I have noted in a mail from The Telegraph this morning thay they say:
Britain must save more money to boost the economy through a sustained rise in investment, top analysts have warned.
Economic transformations through history rely on high investment, lifting growth and productivity, according to a new study from economists Roger Bootle and James Vitali, published by Policy Exchange.
But “the UK has a problem with an endemically low rate of personal savings, combined with a low rate of investment,” the report said.
If Britain wants to boost investment over a sustained period without even more borrowing from abroad, that means saving more at home.
“The UK must make room for this investment by constraining public expenditure and/or private consumption,” the report said.
I gather that the article is here, but I would not bother reading it because the above summary reveals just how wrong Policy Exchange is and these authors are.
First, savings do not fund investment. The UK has £8,100 billion of financial wealth according to the Office for National Statistics: vastly more cash is available from savings than might ever be needed to fund investment and that investment is not happening because that is not the use now made of savings. They are almost all used for speculative purposes, those saved with the government excepted.
Second, investment is actually almost invariably funded by credit, and that is created out of thin air by banks. Policy Exchange reveals that it does not know how the economy works.

• **EXERCISE GOAL**:
Carry on the critique of the Policy Exchange report on savings and investment, picking up after its last sentence.

• **PROVIDED MATERIAL**:

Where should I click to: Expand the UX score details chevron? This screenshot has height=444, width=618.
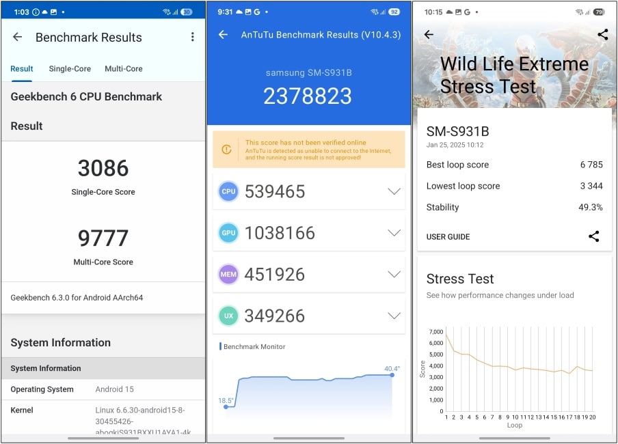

• **IN RESPONSE**:
Third, if these authors think that savings or reduced public spending are required to create the economic capacity to invest then they assume that we are at gainful full employment. With growth stagnant, millions out of work due to ill-health and the evidence of low productivity available to anyone who wants to notice it, that is obviously absurd.
Fourth, these authors do not in case believe this because they only want to substitute domestic saving for foreign saving, although neither funds investment.
Fifth, since there is no reason for business to invest in the UK given that markets are dead, and business is apparently (and thankfully) unable to generate any more wants for the wealthy to spend on however much it spends on advertising, more saving will not result in more investment; it will just add to the downward spiral in the UK economy.
Sixth, the only way to break that outcome is for the government to invest more - which it has the capacity to do. And if that results in inflation, more tax is needed.
Absolutely everything Policy Exchange has to say is, in that case, wrong.
How do they get funding for this nonsense, the only obvious purpose of which is to demand that the size of the state be shrunk?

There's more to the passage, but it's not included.